Bare Metal JavaScript: The JavaScript Virtual Machine

Object Shapes & Inline Caching

Miško Hevery

Miško Hevery

Qwik Creator (Previously Angular)
Bare Metal JavaScript: The JavaScript Virtual Machine

Check out a free preview of the full Bare Metal JavaScript: The JavaScript Virtual Machine course

The "Object Shapes & Inline Caching" Lesson is part of the full, Bare Metal JavaScript: The JavaScript Virtual Machine course featured in this preview video. Here's what you'd learn in this lesson:

Miško demonstrates the performance implications of using inline caching, discusses how inline caches work, and how they can optimize property access. Consider the shape of objects in your code and how inline caches can impact real-world performance, especially in complex frameworks and applications.


Transcript from the "Object Shapes & Inline Caching" Lesson

>> VMs do something called inline caching. To make this thing go faster, I'll explain all of this in a second. But first, let's run a benchmark. The benchmark is that something, and I'll explain in a second, the fastest is 13 microseconds. And as it goes down, you can see that the slowest operation is 75 microseconds, which is 55 times slower.

Is that 55 times? Yeah, 55. Yeah, I think so, 55 times slower than the original operation. So there's a huge difference in performance. Okay, so let's dive into this particular test. What is this test doing? Okay, I'm gonna create bunch of arrays. You can see array1, 2, 3, 4, 5, all the way to 10.

All of these arrays get filled with objects. All of these objects have a property called value 0. And the benchmarks, all it does is it iterates over the items in the array and adds the value to it, right? So it takes the value property and increments the sum, and it does that for every single one of these arrays, right?

So we start with an array of 10,000 objects. All arrays have 10,000 objects. All objects have a value property, all of them try to sum up all these value properties, and yet somehow this first array runs fast and this last array runs horribly slow. What is going on under the hood?

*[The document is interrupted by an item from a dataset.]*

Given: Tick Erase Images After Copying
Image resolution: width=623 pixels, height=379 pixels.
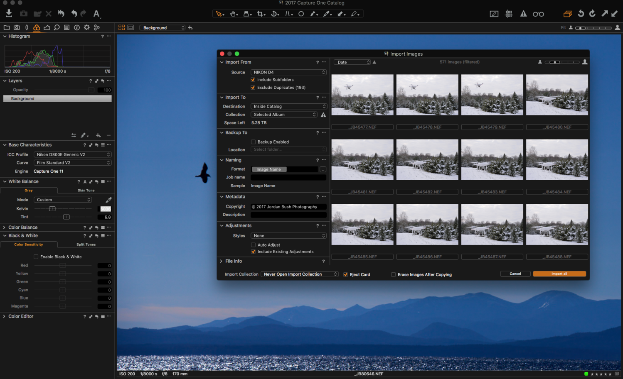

That's the question that we should be asking, right? Okay, so the kind of objects that I have put inside of this array are not the same, okay? So the array1 will contain an object that contains value and a prop_0. And the next object is gonna be value and prop_0, and the next one's gonna be value and prop_0, value, prop_0, and so on and so forth.

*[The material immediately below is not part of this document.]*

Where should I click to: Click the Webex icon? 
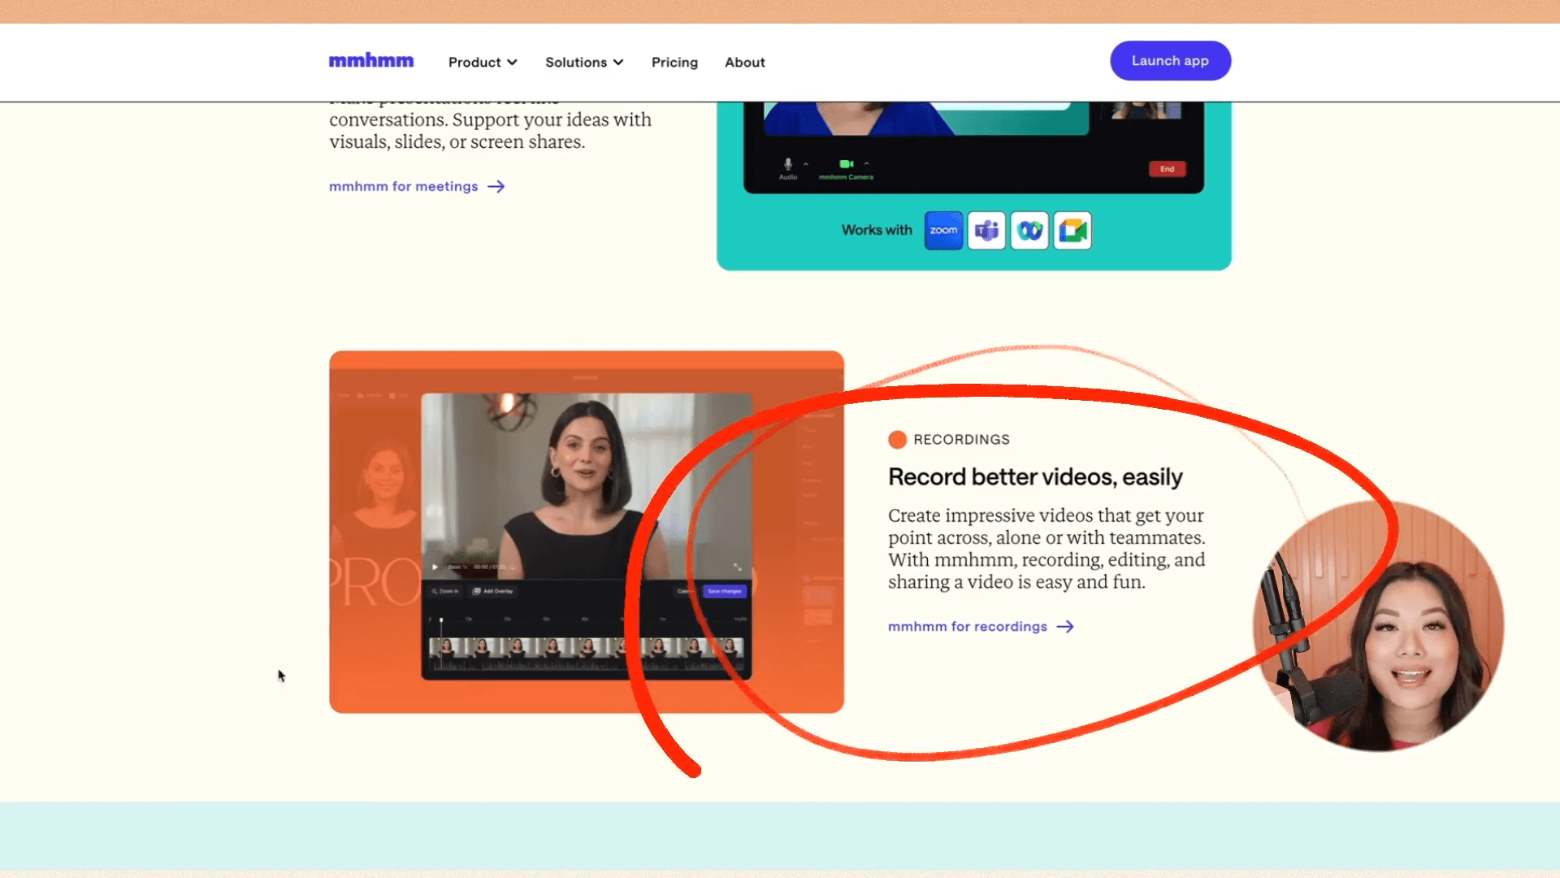[x=1029, y=231]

10,000 of them, right? So you can see that all of these objects have the same shape. In the next array, so this one here means this contains an array of one shape. array2 will contain two shapes, it's gonna contain a value, prop_0, but also contain a value, prop_1.

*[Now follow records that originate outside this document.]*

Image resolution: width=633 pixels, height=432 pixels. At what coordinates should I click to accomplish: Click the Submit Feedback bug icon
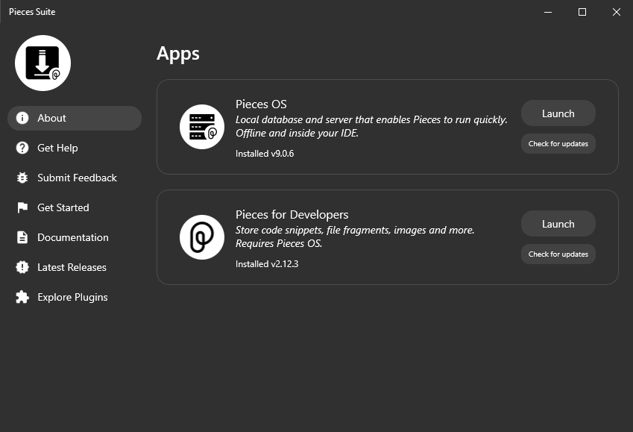(x=22, y=178)
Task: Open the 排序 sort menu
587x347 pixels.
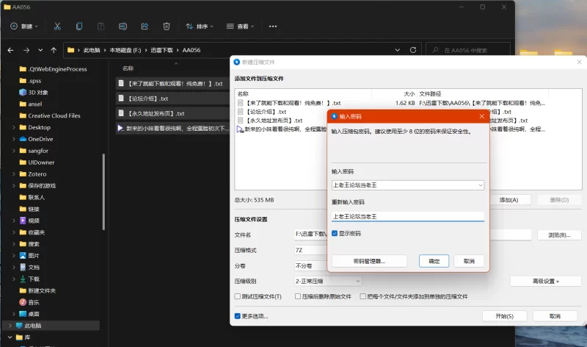Action: 197,26
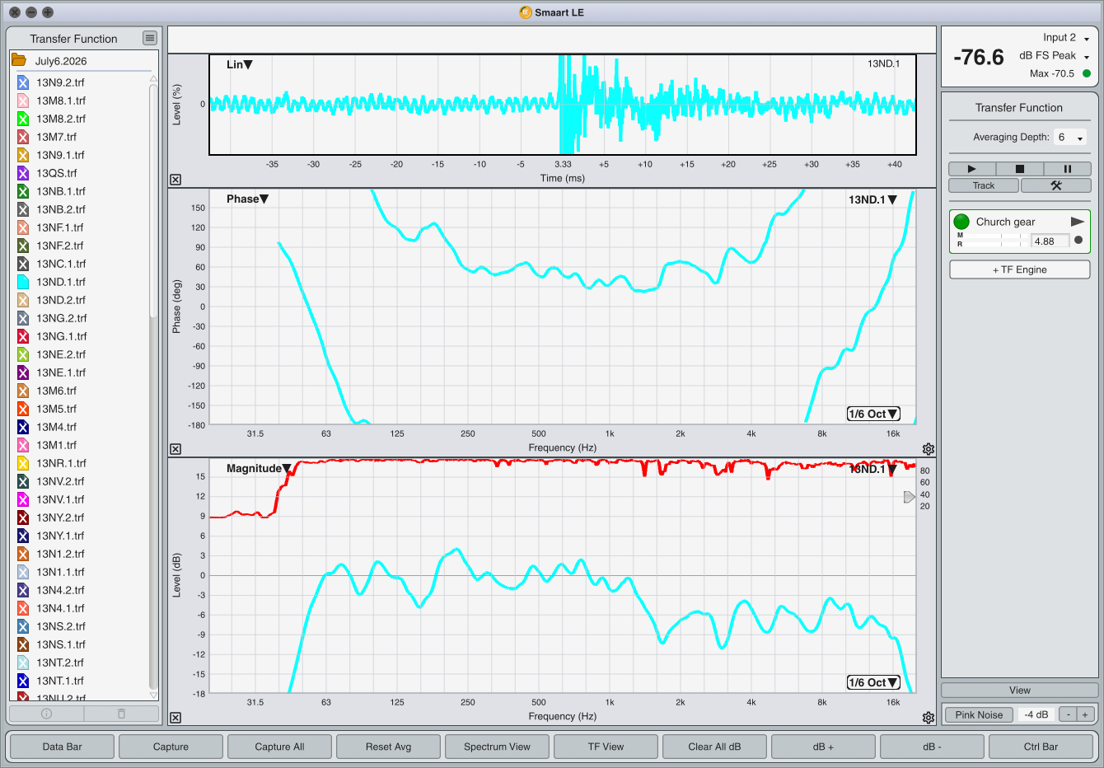Image resolution: width=1104 pixels, height=768 pixels.
Task: Open the tools wrench icon settings
Action: tap(1055, 185)
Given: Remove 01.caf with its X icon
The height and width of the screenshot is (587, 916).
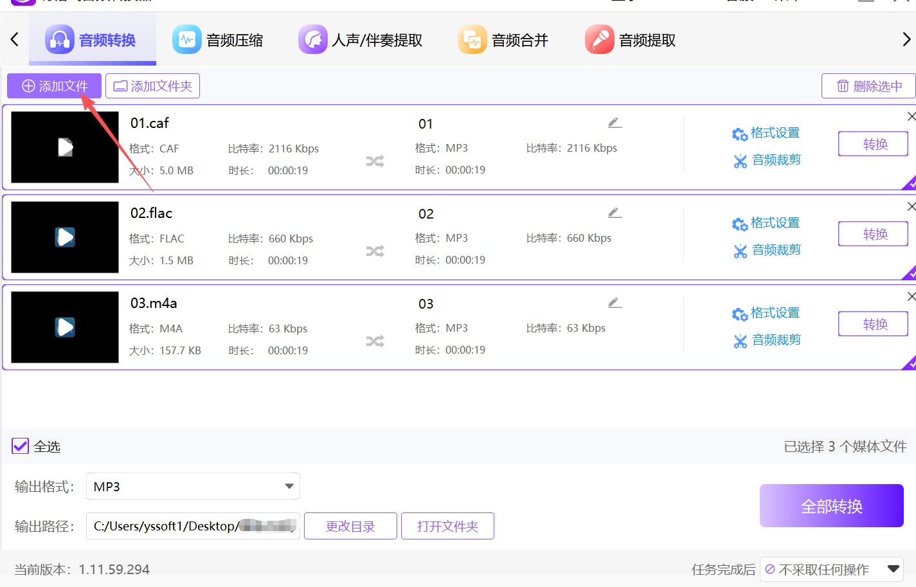Looking at the screenshot, I should click(911, 116).
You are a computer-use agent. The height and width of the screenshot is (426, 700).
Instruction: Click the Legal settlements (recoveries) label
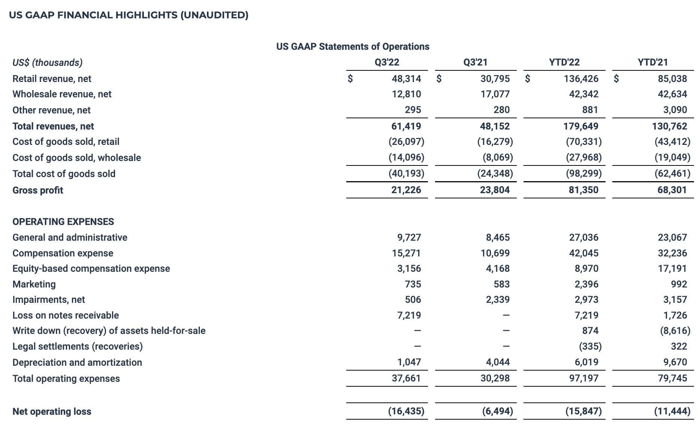tap(78, 346)
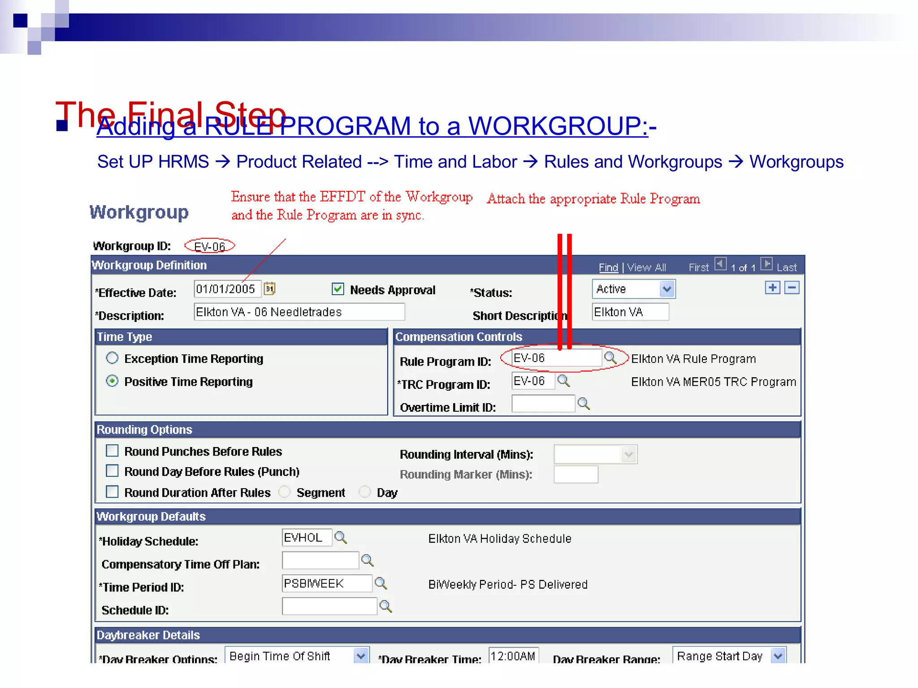This screenshot has width=918, height=688.
Task: Open the Overtime Limit ID lookup
Action: tap(583, 404)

And then goes back to value, prop_0, value, prop_1. The third one will contain prop_0, prop_1, prop_2, go back to 0, 1, 2 3, 0, 1, 2, 3. The fourth one, you can imagine, will be 1, 2 3, 0, 1 2 3, 0, 1 2 3, and so on and so forth, right?

So this number here really talks about how many different shapes of objects have I put in there. And the way I do that is that I create the value and I say, give me uniqueName. And this uniqueName just gives me a prop_0, and it's the shapesCount, right? So I do a modular shape count.

So you can see how all I've done is I created bunch of arrays that have, they all have value 0, But they are all different shapes of the system, okay? So then the question becomes, why should this matter here? Why should the shapes have such a significant impact in terms of performance?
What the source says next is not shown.